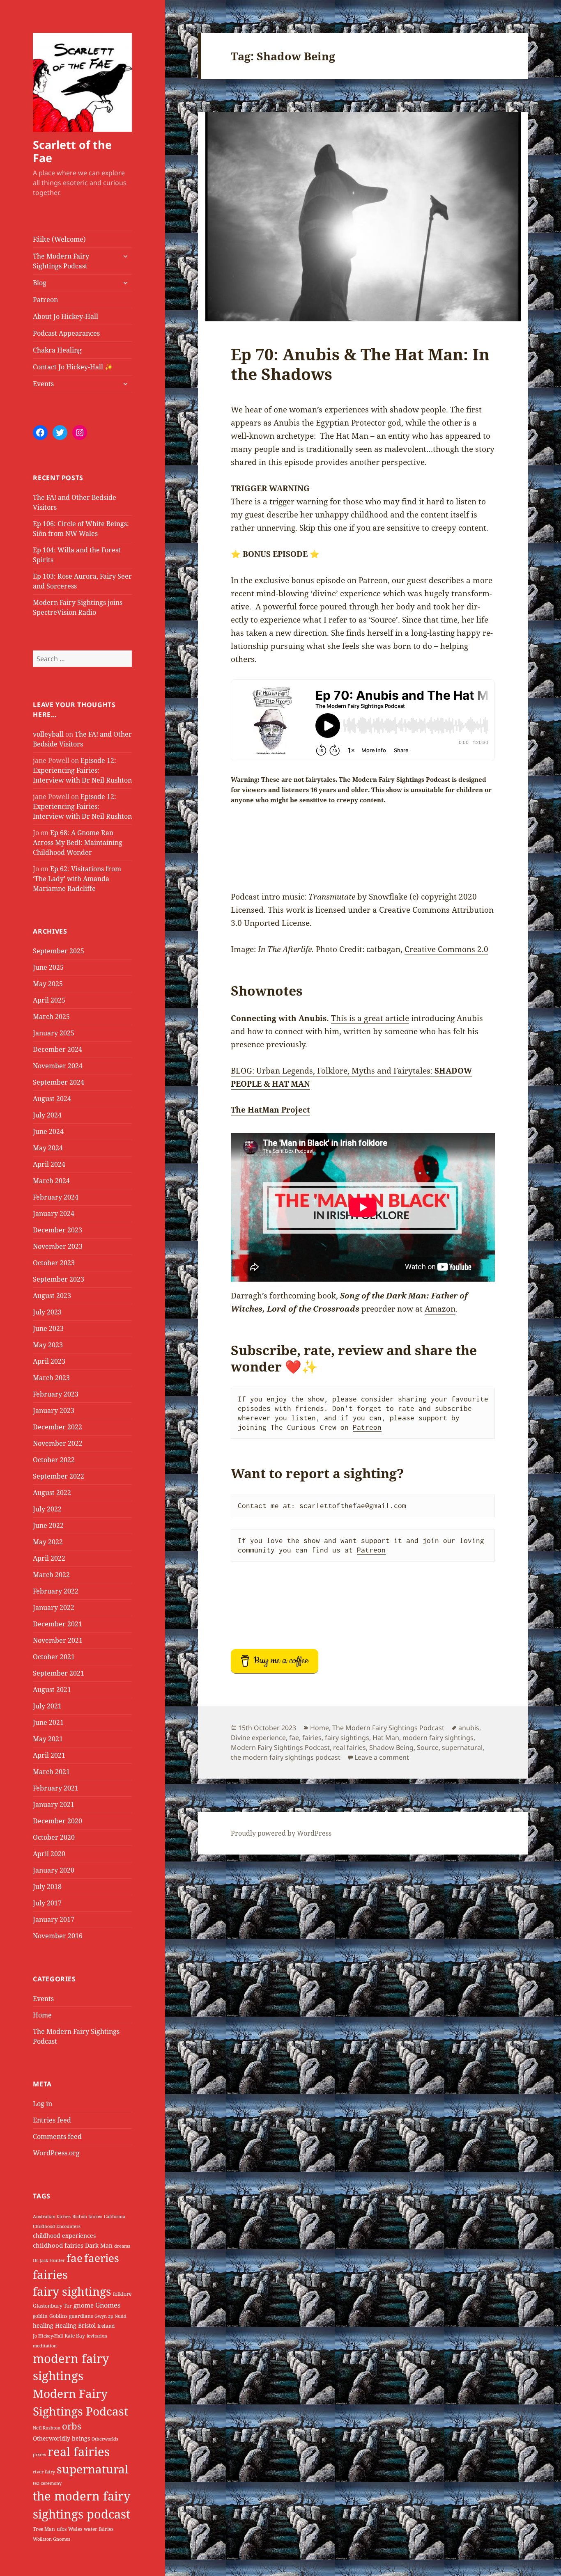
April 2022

------

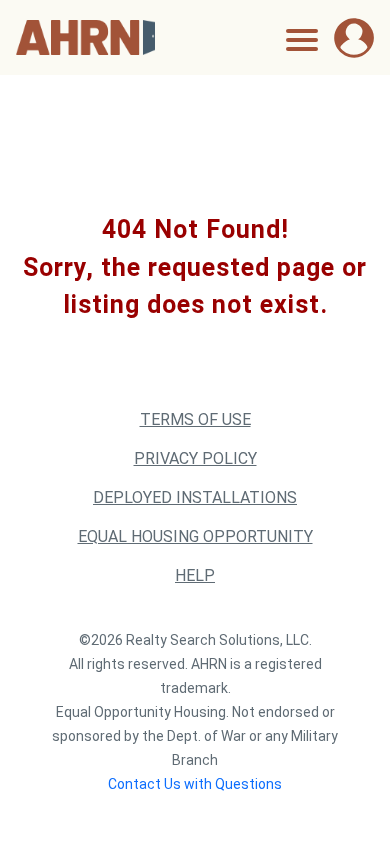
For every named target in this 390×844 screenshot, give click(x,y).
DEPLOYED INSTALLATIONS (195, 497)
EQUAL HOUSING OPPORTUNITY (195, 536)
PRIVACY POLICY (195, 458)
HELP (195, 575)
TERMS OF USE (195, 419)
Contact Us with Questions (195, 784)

------

• [EXERCISE]: All that should be written out is the stretch of lines above between the one holding "PRIVACY POLICY (195, 458)" and the one holding "Contact Us with Questions (195, 784)", inclusive, exactly as given.

• [REPLY TO THE TASK]:
PRIVACY POLICY (195, 458)
HELP (195, 575)
TERMS OF USE (195, 419)
Contact Us with Questions (195, 784)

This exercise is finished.